The benefits of the fusion of RGB and depth information, as well as the success of RGB-D in other similar fields, have prompted us to combine depth and texture information to obtain a more correct 3D hand pose. Therefore, we propose a novel end-to-end network (CrossFuNet) for the fusion of RGB and depth information, as shown in Figure 1. Our network consists of three parts: the initial feature extraction module, cross-fusion module, and 3D regression module. Our method firstly extracts RGB and depth feature maps using a two-stream initial feature extractor. For the RGB subnetwork, we chose ResNet50 [10] as the feature extractor because of its excellent ability to extract image features. As for the depth part, we chose ResNet18 [10] as the feature extractor. To better fuse RGB and depth feature information, as well as realize the complementary benefits of the two modalities, we designed a cross-fusion module in which the initial feature maps will be subjected to further feature extraction and information fusion. In the cross-fusion module, we obtained the final RGB-D feature map, which is used as input to the regression module to obtain the 3D joint coordinates. In the regression module, we can also derive 2D joint coordinates.

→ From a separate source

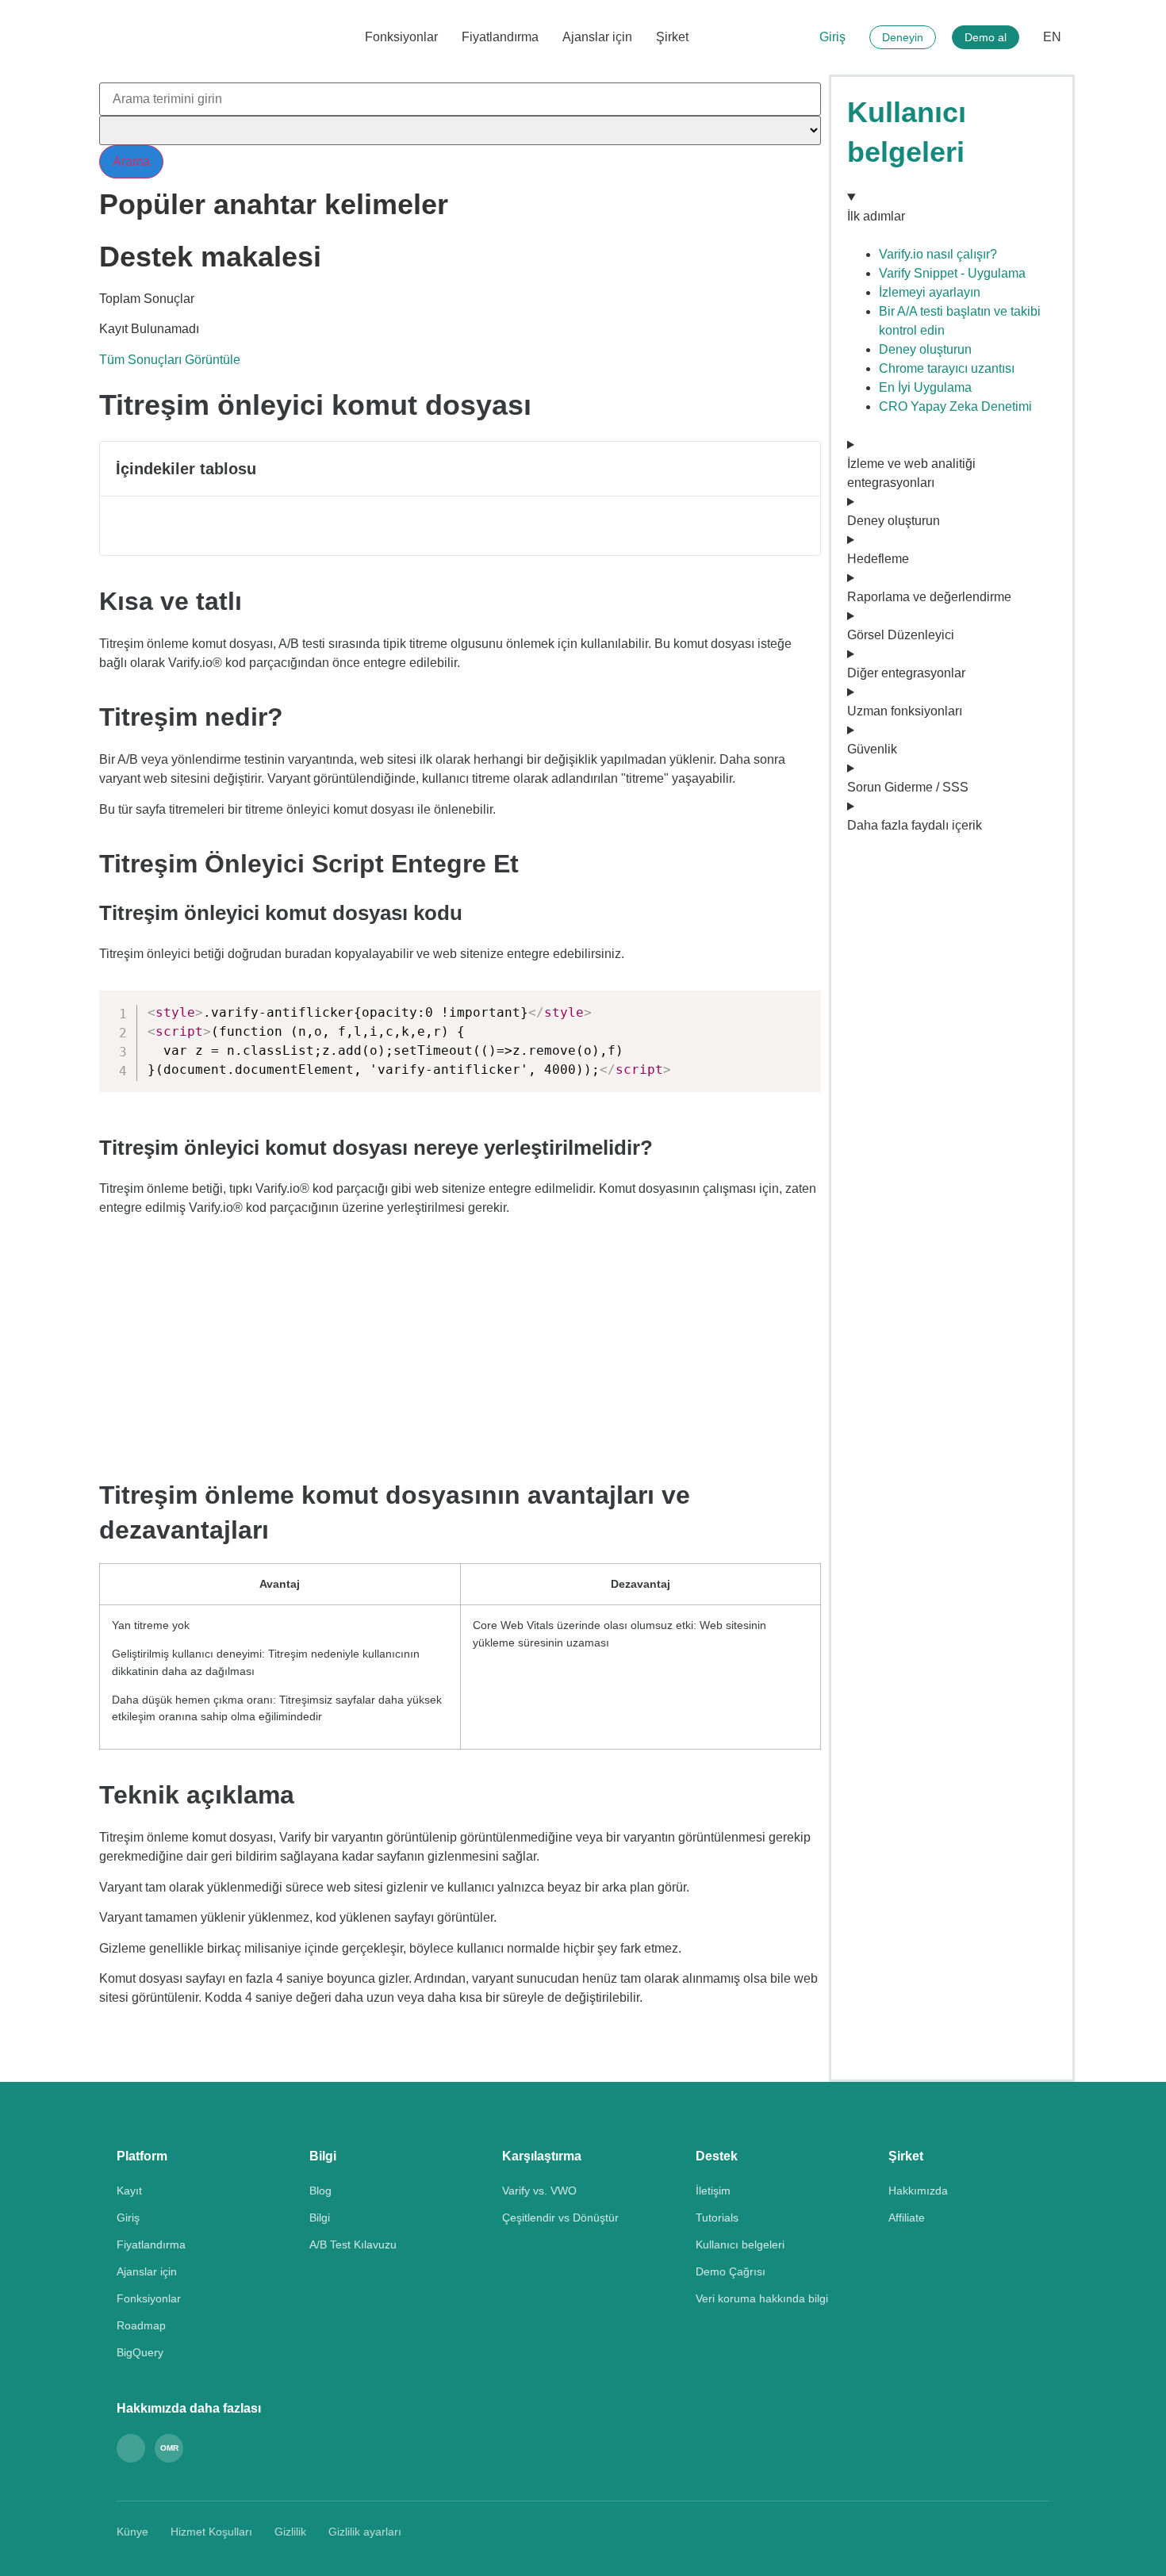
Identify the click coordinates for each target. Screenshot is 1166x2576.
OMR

In summary, our main contributions include:

Proposing an end-to-end RGB and depth input hand pose estimation network, which is called CrossFuNet, to achieve 2D and 3D hand pose estimation. We designed a two-stream initial feature extractor and cross-fusion module to obtain RGB and depth feature maps, and fuse them before the final regression module.
Designing a novel RGB-D fusion method where the initial feature information is cross-fused with the refined features of the corresponding modalities. The RGB branch learns the texture, contour, and color information of the hand, while the depth branch learns the distance information, to ensure that the network can combine the two branches to better obtain 3D hand key-points.
Our approach works well on challenging pubic datasets. Through extensive evaluations on two public datasets, we show that our proposed method can produce accurate and reasonable 3D hand poses.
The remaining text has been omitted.